Pixel coordinate grounding data:
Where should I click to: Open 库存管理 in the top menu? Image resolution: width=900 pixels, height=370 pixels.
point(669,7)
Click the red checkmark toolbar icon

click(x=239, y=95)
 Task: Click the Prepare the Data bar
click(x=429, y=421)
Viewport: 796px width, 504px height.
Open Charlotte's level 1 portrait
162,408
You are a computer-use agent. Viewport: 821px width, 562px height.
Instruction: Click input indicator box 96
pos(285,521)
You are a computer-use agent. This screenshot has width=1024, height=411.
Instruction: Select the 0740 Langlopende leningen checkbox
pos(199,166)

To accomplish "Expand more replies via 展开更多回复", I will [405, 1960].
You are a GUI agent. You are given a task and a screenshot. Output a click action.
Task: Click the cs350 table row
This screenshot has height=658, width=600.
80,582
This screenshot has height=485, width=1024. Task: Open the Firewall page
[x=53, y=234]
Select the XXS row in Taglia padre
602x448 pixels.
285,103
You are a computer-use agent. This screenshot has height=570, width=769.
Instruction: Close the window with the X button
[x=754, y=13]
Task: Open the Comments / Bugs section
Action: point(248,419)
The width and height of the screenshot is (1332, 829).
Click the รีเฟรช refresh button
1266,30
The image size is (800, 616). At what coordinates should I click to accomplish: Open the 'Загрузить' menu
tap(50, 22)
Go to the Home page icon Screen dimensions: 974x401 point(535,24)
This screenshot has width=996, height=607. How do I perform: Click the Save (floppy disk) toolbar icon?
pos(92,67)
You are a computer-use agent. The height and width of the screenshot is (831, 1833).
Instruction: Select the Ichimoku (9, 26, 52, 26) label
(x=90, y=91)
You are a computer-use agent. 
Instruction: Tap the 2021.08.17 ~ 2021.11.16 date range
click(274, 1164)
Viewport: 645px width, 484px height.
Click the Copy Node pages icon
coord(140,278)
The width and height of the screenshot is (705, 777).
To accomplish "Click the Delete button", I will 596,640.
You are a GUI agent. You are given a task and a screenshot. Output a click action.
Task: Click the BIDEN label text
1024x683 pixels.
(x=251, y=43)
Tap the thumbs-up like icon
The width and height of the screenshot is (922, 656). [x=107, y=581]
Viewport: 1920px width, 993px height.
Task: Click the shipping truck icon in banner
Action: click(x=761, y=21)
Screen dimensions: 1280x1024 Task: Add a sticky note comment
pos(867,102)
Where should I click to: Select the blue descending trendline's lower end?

— EXERCISE REQUIREMENTS —
Wherever a line in the data above holds the word "will", copy that line.

— EXERCISE RESULT —
To accomplish "Expand more replies via 展开更多回复", I will [405, 1960].
To accomplish "Click the Delete button", I will 596,640.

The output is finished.